JAKARTA - Jaksa penuntut umum pada Komisi Pemberantasan Korupsi (KPK) juga mendakwa mantan Menteri Pemuda dan Olahraga (Menpora), Imam Nahrawi telah menerima gratifikasi sebesar Rp8.648.435.682 (Rp8,6 miliar). Sebelumnya, Imam telah lebih dulu didakwa menerima suap sebesar Rp11,5 miliar oleh jaksa lembaga antirasuah itu.
Imam didakwa menerima gratifikasi serta suap bersama-sama dengan Asisten Pribadinya (Aspri), Miftahul Ulum. Jika ditotal, Imam Nahrawi dan Miftahul Ulum menerima suap maupun gratifikasi sekira Rp20 miliar.

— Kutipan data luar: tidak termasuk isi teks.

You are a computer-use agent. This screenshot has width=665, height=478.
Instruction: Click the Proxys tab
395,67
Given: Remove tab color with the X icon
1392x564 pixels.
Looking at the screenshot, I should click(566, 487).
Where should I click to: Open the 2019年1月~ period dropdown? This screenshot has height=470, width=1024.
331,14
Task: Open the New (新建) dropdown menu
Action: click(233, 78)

"Telah melakukan atau turut serta melakukan beberapa perbuatan yang harus dipandang sebagai perbuatan yang berdiri sendiri sehingga merupakan beberapa kejahatan, yaitu telah menerima gratifikasi berupa uang sejumlah Rp8.648.435.682," kata Jaksa KPK, Ronald F Worotikan saat membacakan surat dakwaan di Pengadilan Tipikor, Jakarta Pusat, Jumat (14/2/2020).

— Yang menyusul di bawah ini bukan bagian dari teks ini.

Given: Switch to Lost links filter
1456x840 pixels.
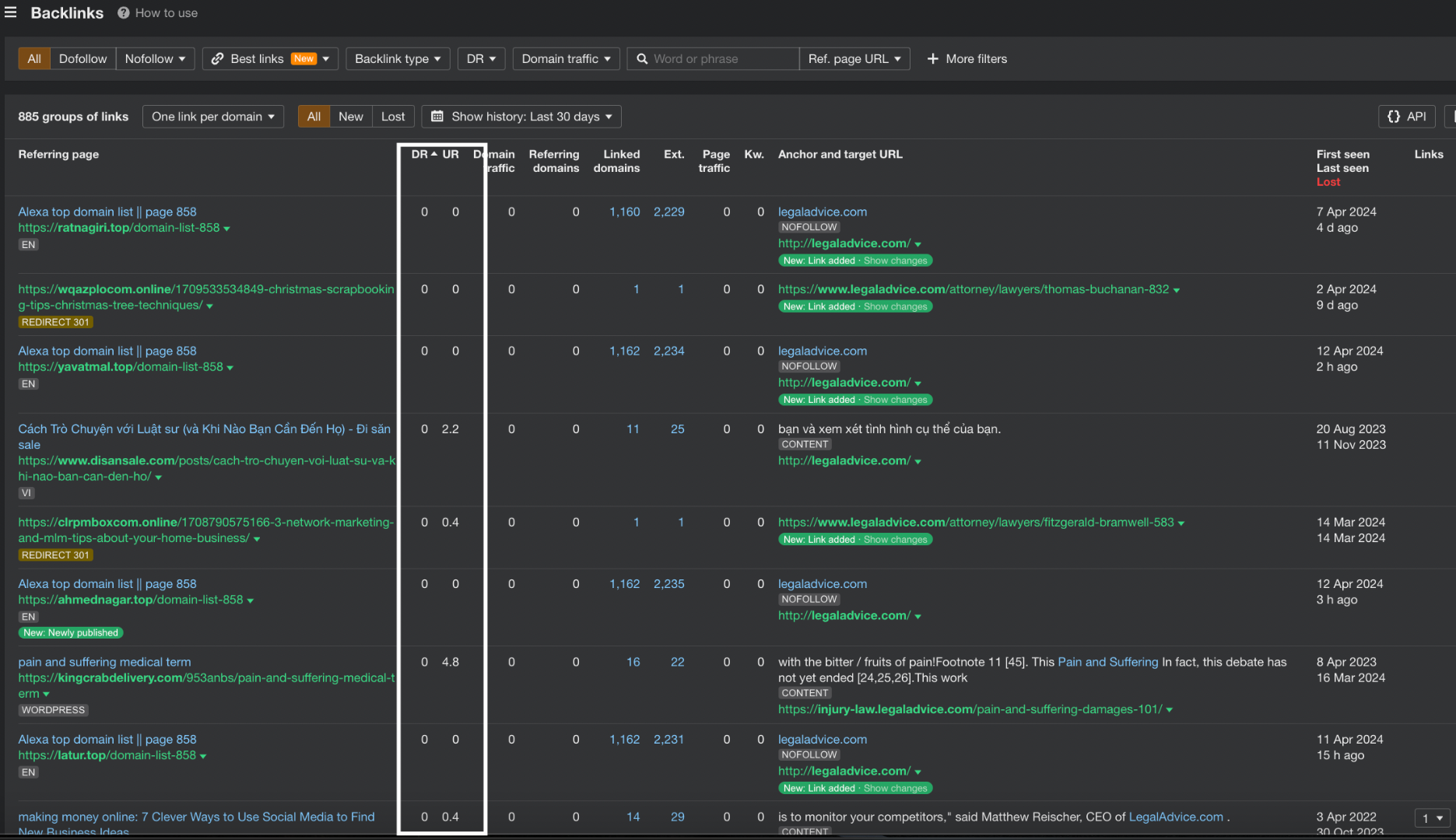Looking at the screenshot, I should pos(392,117).
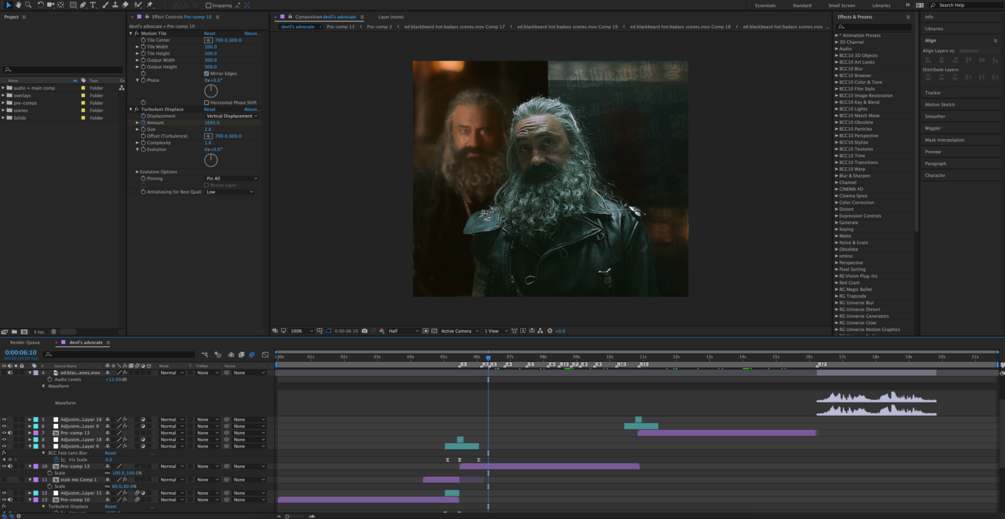Enable the Snapping checkbox
Viewport: 1005px width, 519px height.
(x=208, y=5)
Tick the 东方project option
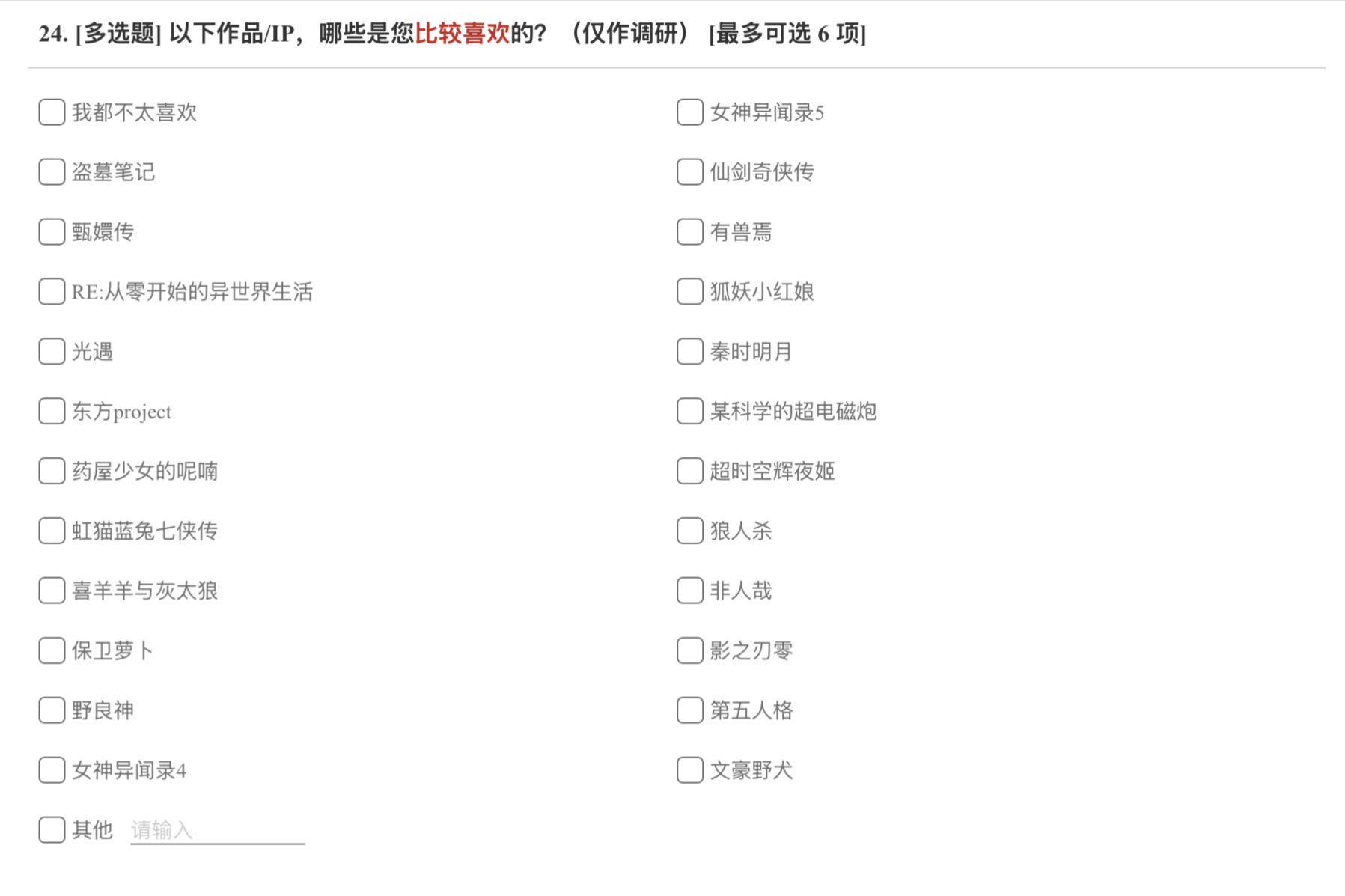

Menurut jaksa, sedikitnya ada lima sumber uang gratifikasi yang diterima Imam Nahrawi dan Ulum. Dalam perkara ini, Imam Nahrawi diduga menerima sejumlah gratifikasi melalui Asprinya, Miftahul Ulum.
Dari rincian yang dibeberkan Jaksa, uang sebesar Rp300 juta diterima Ulum dari Sekretaris Jendral KONI Ending Fuad Hamidy. Uang itu, diperuntukan sebagai biaya tambahan operasional Imam Nahrawi saat berkegiatan dalam acara Muktamar NU di Jombang, Jawa Timur.

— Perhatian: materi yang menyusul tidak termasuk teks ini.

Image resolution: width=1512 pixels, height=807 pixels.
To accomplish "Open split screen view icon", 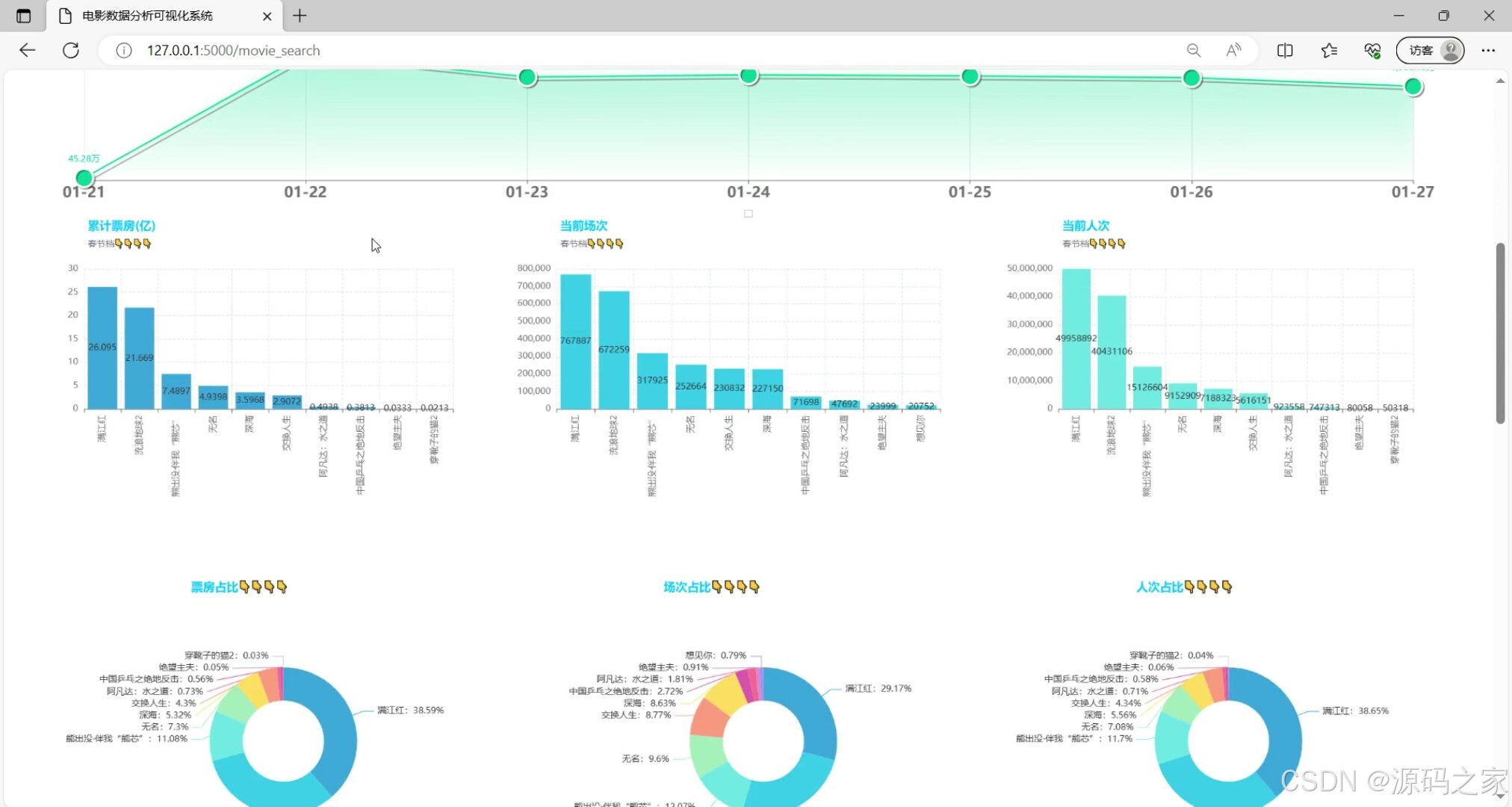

Kedua, Ulum menerima uang sebesar Rp4,9 miliar dari Lina Nurhasanah selaku Bendahara Pengeluaran Pembantu (BPP) Program Indonesia Emas (Prima) Kemenpora periode 2015-2016. Uang itu, diperuntukan sebagai dana operasional tambahan perjalanan dinas Imam Nahrawi. Uang tersebut, diterima Ulum secara bertahap dengan 38 kali pemberian. Adapun pemberian itu, dilakukan dalam rentang waktu 2015 hingga 2016.

Ketiga, Ulum menerima uang sebesar Rp2 miliar dari Lina Nurhasanah. Namun, uang itu diperuntukan sebagai pelunasan pembayaran jasa desain konsultan arsitek untuk pemugaran kediaman Imam dan usaha butik dan kafe istri Imam Nahrawi. Uang itu, diberikan Lina kepada Ulum berasal dari dana akomodasi atlet pada anggaran Satuan Pelaksana Program Indonesia Emas (Satlak Prima).
Keempat, Ulum menerima uang sebesar Rp1 miliar dari Edward Taudan Pandjaitan alias Ucok selaku Pejabat Pembuat Komitmen (PPK) pada program Satlak Prima Kemenpora tahun anggaran 2016-2017.
Kelima, Ulum menerima uang sebesar Rp400 juta dari Supriyono selaku BPP Peningkatan Prestasi Olahraga Nasional (PPON) periode 2017-2018. Transaksi uang itu dilakukan di area parkir Kantor Kemenpora pada 2018. Uang itu, diberikan sebagai honor untuk kegiatan Satlak Prima. Padahal, program tersebut telah resmi dibubarkan pada Oktober 2017.